Nothing has Changed
Sixty years ago:
Jawaharlal Nehru wrote about the caste system in India in The Discovery of India:
The caste system does not stand by itself; it is a part, and an integral part, of a much larger scheme of social organisation. It may be possible to remove some ot its obvious abuses and to lessen its regidity, and yet to leave the system intact. But that is highly unlikely, as the social and economic forces at play are not much concerned with this superstructure; they are attacking it at the base and undermining the other supports which held it up.
The first question that struck me when I read this was: have things changed? The answer was an obvious no.
This was written at a time when India was knocking on the doors of self-reliance. There were leaders like Dr BR Ambedkar changing the fates of people oppressed by the caste system. India has since been able to overcome (to varying extents) so many of it economic problems on its own–poverty, lack of industrialisation, food security and so on. But the caste system (i.e. its evils) continue to thrive. If anything, today’s India is more burdened by them than the one 60 years ago.
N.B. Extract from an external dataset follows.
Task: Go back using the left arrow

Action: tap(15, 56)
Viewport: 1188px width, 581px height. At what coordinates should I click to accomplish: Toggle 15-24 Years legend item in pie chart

Reservations on the basis of castes in government organisations are omnipresent. Politicians continue to exploit people on the basis of their castes to garner votes. One of the shining examples of this is Maharani Mayawati. She unveiled her own statue a couple of days back. Rahul Gandhi, the heir apparent in the backbone-less Congress (I), is going from one Dalit village to another trying to woo them. None of them have done anything to remove the evils of caste system.
Yet, it would be safe to say that in many parts of India, the caste of a person does not matter much, especially in the big cities and in the private sector. Things have indeed gotten better for the dalits, but only the ones who have educated themselves / their next generation.
The status quo from 60 years ago, remains.
Lyrics for the moment:
Hairat ho sabko, aisa ajooba hai mera jahaan.